Comment mettre la décentralisation au service du développement de nos territoires, de la cohésion sociale et de l’emploi ? Comment répondre de façon adaptée à la demande sociale, sachant que la plupart des politiques publiques sont territorialisées. Qui dit décentralisation s’interroge sur les finalités collectives de la libre administration. Telle est bien aujourd’hui, et plus que jamais, ma préoccupation, et je souhaiterais ici moins revenir sur un bilan de la décentralisation du point de vue spécifique d’un conseil général, que souligner la nécessité, à l’avenir, de décliner ensemble décentralisation et aménagement du territoire, collectivités locales et supracommunalité.
Renvoyer dos à dos régions et départements, départements et villes, parier sur la disparition du département, i.e. diviser pour mieux régner, c’est retarder d’une bataille. Ce qui alimente le « non-choix » ou la difficulté de la posture réformatrice dans notre pays, c’est, au-delà de nos travers centralisateurs, notre incapacité à organiser une nouvelle « gouvernance » à l’échelle des micro-territoires, des territoires « intermédiaires » ou encore des zones de moyenne et petite « chalandise ». Aujourd’hui, ne pas encourager, en particulier, les intercommunalités initiées par la loi sur l’Administration territoriale de la République du 6 février 1992, ce serait prendre le risque de passer à côté d’une dynamique territoriale essentielle à la modernisation de la décentralisation et au développement local. Il s’agit, d’une part, de placer les collectivités locales en capacité financière, politique et juridique d’assumer souverainement leurs missions et de s’adapter aux évolutions sociétales.

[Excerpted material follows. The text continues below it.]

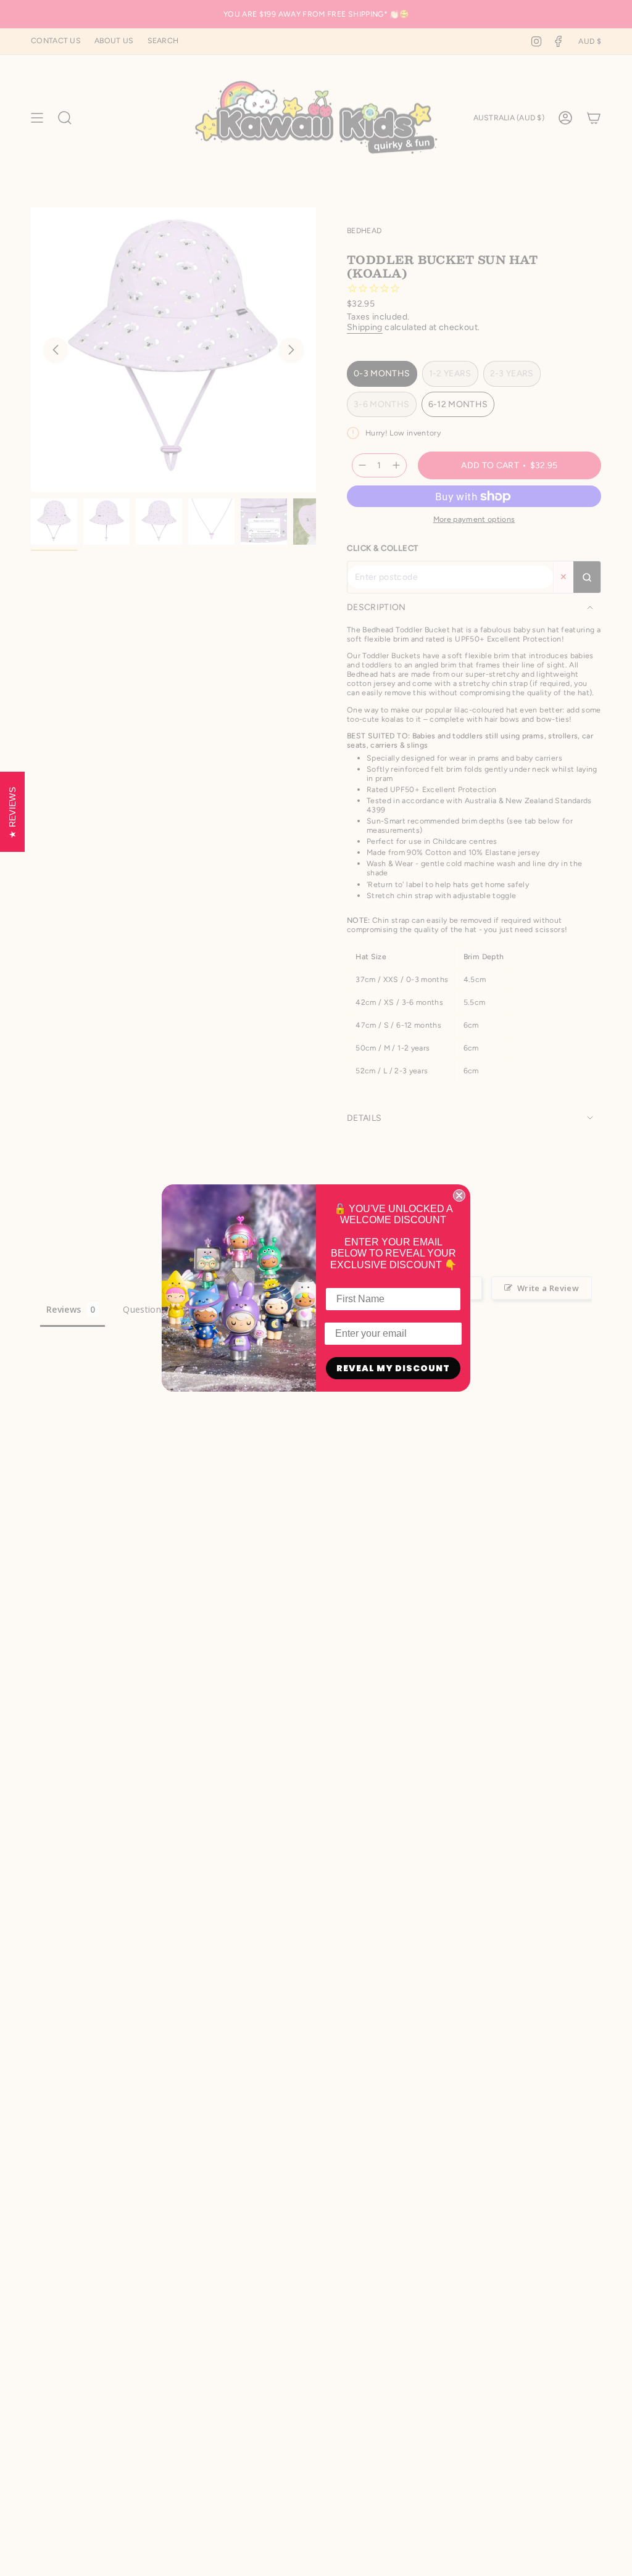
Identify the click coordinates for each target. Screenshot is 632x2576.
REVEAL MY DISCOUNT (393, 1368)
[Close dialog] (459, 1195)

En revenant, le cas échéant, sur la clause de compétence générale (qui pousse souvent les collectivités locales à en faire trop et à se concurrencer les unes les autres en exerçant des compétences semblables sur un même territoire), en limitant les financements croisés, et en instaurant une véritable démocratie locale. Les citoyens doivent pouvoir s’y retrouver, tout comme identifier, reconnaître et participer à la gestion de leurs territoires de vie et de travail. C’est pourquoi il importe, d’autre part et surtout, d’accompagner et d’encourager l’émergence d’un pouvoir local légitime, à la fois proche et pertinent, reposant sur la « communautarisation » des politiques publiques, des ressources humaines et des moyens financiers, comme j’y appelais voici trois ans dans le rapport Pour un acte II de l’aménagement du territoire et de la décentralisation : d’un côté l’agglomération, à condition que cette dernière soit responsabilisée sur des actions réellement structurantes et légitimée, à terme, par le suffrage universel, de l’autre, les « pays », ou plus exactement des unités fédératives de bassins d’emploi constitués en intercommunalités et ayant vocation à nouer des complémentarités entre villes et campagnes.
Encore une fois, jouer la région contre le département (ou inversement), l’urbain contre le rural (alternativement), sont des visées improductives.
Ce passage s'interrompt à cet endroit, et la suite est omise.